Cloud

Automation Hero raises $15.5 million to help companies automate repetitive processes


SalesHero, a platform that meshes robotic process automation (RPA) with artificial intelligence (AI) to help businesses automate repetitive software-based processes, has raised $15.5 million in a series A round of funding led by Atomico, with participation from Baidu Ventures and Cherry Ventures. The San Francisco-based startup also announced that it is now called Automation Hero — a name-change that reflects its renewed focus beyond sales teams.

This takes Automation Hero’s total amount raised to $19 million, following its $4.5 million seed round last April, and Atomico principle Ben Blume will now join Automation Hero’s board of directors.

While it may not be the sexiest concept to emerge from the technology sphere, RPA is becoming a key driving force behind companies’ attempts to optimize their workflows through automation and machine learning. In a nutshell, RPA involves installing software that sits on top of a company’s own applications to observe what an employee does at the user interface level — the software then records these repetitive clicks and can automate this process 24/7 (if required). In terms of specific use cases, well, it could be anything from continuously extracting data from LinkedIn into a customer relationship management (CRM) database, completing and submitting web forms, and interacting with any kind of application.

The benefits to RPA are three-fold: it reduces human errors due to fatigue, allows employees to focus on more fulfilling tasks, and improves a business’s overall efficiency.

Judging by recent investment patterns, RPA technology is red hot — in the past six months alone, a slew of RPA investments have come to fruition. UiPath raised $225 million from major investors such as Alphabet’s CapitalG, Sequoia, and Accel at a $3 billion valuation; Softomotive nabbed $25 million; Automation Anywhere secured $300 million from SoftBank’s Vision Fund; FortressIQ attracted $12 million; Intel Capital led a $30 million investment in Catalytic; and Kryon bagged $40 million.

Intelligent automation

As with some of its peers, Automation Hero is not selling itself strictly as an RPA platform — it’s very much stressing the importance of its AI in terms of enhancing the RPA functionality, which is known in the industry as intelligent process automation (IPA). However, many of the big names in the RPA realm first started developing their systems more than a decade ago — Automation Hero’s pitch is that its platform was built from the get-go with AI and machine learning at its heart.

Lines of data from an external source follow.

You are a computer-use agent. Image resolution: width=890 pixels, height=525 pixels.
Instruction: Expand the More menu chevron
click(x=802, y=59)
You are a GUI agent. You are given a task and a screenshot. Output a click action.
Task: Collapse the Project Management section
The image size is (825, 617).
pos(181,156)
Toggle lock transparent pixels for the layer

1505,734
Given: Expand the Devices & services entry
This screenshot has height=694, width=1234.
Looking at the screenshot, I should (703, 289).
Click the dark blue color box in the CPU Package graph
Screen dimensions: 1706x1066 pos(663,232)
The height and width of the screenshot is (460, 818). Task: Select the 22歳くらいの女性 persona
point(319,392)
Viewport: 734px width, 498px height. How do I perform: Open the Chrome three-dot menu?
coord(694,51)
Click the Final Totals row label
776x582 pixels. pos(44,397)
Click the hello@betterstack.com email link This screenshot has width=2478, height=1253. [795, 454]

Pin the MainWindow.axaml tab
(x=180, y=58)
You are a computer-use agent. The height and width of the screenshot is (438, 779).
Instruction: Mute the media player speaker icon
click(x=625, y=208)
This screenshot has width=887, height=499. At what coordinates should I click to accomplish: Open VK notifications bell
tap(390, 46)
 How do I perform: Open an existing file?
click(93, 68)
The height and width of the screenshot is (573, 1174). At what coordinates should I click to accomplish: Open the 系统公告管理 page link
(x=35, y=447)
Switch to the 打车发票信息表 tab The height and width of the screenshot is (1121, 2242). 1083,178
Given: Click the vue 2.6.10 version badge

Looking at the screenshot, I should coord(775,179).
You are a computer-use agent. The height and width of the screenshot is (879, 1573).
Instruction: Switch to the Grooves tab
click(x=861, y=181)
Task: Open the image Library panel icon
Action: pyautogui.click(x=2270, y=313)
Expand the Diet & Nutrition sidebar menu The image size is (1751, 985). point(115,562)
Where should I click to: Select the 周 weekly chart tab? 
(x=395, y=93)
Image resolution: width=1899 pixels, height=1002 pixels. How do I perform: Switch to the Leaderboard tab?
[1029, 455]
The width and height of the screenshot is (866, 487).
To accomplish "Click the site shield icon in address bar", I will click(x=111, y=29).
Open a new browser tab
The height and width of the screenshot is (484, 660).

Through its Flow Studio application, users can create advanced automations through “point-and-click” connectors, with so-called “click robots” extracting data from any user interface (web or desktop application).

Above: Automation Hero: Flow Studio

Elsewhere, the AI Studio enables users to create their own deep learning AI models through Tensorflow, covering natural language processing (NLP), recommendation, classification, personalization, and more. Again, no coding is required.

Above: Automation Hero: AI Studio

Automation Hero personifies some of its automation smarts through an AI assistant called Robin, which can help “augment” sales teams’ decision making.

Robin sends a daily email to each user, featuring a list of potential tasks for the assistant to automate — this can be set up so that it’s entirely autonomous, or it can also be configured so that a human’s final approval is required.

Citing one real-life example, Automation Hero noted that one of its clients developed an AI model built on the behavior patterns of its sales reps who have previously reacted to customers’ “event triggers” to up-sell or cross-sell new products. As such, Robin may be used to suggest potential new sales opportunities to follow up on.

Above: Automation Hero: Robin

The Automation Hero platform can  be used to automate countless other tasks within an organization. For example, it can read and understand inbound emails using NLP, and organize meetings by suggesting dates — if the external party can’t attend any of the suggested dates, Automation Hero responds with alternatives.

“Automation is the enterprise AI killer use case,” noted Automation Hero founder Stefan Groschupf, “however the decade-old RPA technology out there has only slapped on AI – calling Cloud AI APIs or OCR tools. Given our experience, we have built an enterprise-ready AI automation platform from the ground up.”

Beyond sales

Groschupf has a long and distinguished history in the big data and machine learning sphere. He was one of the early contributors to Apache Nutch, the open source web crawler software project that preceded Hadoop. More recently, Groschupf founded a VC-backed big data analysis company called Datameer in 2009. Datameer’s founding chief technology officer (CTO) Peter Voss also recently jumped ship to join Groschupf at Automation Hero.

Automation Hero, which counts a team of 20 split between its San Francisco headquarters and Berlin, Germany, said that it will use its fresh cash injection to spearhead its global growth. And although sales teams will continue to be a core focus, armed with a new name it will be better positioned to sell its wares to many different departments, such as finance and HR.

“Our customers were actually seeing value beyond just their sales teams so we decided we didn’t want to lock ourselves into just the sales organization,” Groschupf told VentureBeat. “Repetitive and manual processes plague departments across an organization, although sales organizations tend to see immediate ROI [return on investment] as they are heavily process driven.”